- What is expected -
Search the data below for the string "Identify" and copy all lines where it shows up.

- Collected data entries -

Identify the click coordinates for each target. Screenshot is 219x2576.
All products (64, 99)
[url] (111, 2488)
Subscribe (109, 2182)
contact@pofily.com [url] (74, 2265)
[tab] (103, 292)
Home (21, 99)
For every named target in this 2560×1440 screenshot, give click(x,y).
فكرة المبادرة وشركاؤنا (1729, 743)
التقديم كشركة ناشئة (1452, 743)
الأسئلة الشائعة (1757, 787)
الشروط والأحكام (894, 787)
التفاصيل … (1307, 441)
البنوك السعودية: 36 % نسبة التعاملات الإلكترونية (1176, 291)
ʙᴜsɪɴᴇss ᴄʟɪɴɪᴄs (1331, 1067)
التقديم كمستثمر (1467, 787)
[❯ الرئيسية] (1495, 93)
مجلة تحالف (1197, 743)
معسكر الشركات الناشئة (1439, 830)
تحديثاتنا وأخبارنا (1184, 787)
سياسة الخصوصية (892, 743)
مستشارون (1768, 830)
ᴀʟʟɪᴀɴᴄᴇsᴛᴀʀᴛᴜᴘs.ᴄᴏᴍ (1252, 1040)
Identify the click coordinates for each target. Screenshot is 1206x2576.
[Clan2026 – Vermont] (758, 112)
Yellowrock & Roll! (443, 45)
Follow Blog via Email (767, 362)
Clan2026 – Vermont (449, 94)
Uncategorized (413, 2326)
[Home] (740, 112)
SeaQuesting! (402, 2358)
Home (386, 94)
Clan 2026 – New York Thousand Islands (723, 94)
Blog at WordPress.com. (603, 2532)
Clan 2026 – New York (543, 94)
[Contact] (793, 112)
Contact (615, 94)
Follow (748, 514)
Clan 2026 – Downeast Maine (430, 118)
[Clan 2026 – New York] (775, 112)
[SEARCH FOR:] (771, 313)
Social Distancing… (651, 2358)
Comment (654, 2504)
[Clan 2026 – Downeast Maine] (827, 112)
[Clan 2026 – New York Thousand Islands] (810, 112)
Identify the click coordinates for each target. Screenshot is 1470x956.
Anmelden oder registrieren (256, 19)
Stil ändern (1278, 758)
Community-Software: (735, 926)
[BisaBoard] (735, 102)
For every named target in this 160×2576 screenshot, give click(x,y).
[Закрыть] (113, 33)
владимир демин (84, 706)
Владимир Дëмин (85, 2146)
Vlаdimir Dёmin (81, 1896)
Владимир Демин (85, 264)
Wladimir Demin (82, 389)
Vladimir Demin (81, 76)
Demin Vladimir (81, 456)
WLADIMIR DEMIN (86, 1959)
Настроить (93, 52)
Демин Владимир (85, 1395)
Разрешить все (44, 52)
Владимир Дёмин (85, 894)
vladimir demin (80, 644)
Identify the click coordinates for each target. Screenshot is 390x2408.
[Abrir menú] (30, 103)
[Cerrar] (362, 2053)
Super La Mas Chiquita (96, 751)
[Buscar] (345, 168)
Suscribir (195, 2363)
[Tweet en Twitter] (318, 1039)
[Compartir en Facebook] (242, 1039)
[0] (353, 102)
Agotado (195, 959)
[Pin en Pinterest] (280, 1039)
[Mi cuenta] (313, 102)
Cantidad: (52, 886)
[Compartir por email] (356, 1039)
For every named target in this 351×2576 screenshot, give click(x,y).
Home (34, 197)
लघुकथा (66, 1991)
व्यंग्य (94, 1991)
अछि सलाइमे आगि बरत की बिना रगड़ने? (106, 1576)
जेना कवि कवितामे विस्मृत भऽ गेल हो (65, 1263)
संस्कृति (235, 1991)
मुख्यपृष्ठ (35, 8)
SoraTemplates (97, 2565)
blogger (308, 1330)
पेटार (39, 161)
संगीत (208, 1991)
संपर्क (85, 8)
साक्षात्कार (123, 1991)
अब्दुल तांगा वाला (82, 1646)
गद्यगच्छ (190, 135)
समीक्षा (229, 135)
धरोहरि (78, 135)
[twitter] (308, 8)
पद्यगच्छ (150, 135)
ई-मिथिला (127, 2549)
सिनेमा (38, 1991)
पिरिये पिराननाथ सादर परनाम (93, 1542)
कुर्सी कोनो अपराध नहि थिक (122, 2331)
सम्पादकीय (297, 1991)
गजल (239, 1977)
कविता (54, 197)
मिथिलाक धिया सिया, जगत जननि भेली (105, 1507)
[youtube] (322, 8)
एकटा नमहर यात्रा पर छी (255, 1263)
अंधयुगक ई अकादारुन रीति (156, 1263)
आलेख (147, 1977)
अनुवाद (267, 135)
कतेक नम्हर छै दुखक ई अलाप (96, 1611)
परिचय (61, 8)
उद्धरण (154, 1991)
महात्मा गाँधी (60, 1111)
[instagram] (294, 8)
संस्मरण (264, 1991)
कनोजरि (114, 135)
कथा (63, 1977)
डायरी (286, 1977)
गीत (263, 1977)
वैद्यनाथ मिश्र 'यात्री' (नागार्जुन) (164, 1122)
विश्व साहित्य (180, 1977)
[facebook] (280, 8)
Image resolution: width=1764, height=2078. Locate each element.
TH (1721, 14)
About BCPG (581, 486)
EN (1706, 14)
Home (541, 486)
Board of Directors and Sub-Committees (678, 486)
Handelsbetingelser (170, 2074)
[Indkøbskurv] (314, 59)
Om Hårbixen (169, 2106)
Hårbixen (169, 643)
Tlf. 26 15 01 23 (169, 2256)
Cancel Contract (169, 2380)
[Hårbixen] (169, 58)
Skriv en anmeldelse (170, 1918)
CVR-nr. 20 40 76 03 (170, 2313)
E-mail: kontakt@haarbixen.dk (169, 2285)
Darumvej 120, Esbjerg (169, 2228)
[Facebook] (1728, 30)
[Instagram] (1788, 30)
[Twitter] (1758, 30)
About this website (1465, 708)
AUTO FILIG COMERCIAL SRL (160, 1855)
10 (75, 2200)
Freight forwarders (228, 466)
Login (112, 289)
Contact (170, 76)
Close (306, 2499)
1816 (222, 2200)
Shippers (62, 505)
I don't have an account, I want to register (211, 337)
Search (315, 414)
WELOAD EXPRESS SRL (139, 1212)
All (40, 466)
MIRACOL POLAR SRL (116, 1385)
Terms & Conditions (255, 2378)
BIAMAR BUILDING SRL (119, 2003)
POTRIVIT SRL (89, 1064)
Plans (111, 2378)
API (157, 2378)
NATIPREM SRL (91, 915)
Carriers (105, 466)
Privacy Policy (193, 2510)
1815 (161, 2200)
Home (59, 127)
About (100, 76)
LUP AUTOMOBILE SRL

- Solution below -
Identify the click coordinates for each target. Screenshot is 219x2576.
Identify the click coordinates for each target. Screenshot is 1206x2576.
Identify the click coordinates for each target. Screenshot is 1470x956.
Identify the click coordinates for each target. Screenshot is 390x2408.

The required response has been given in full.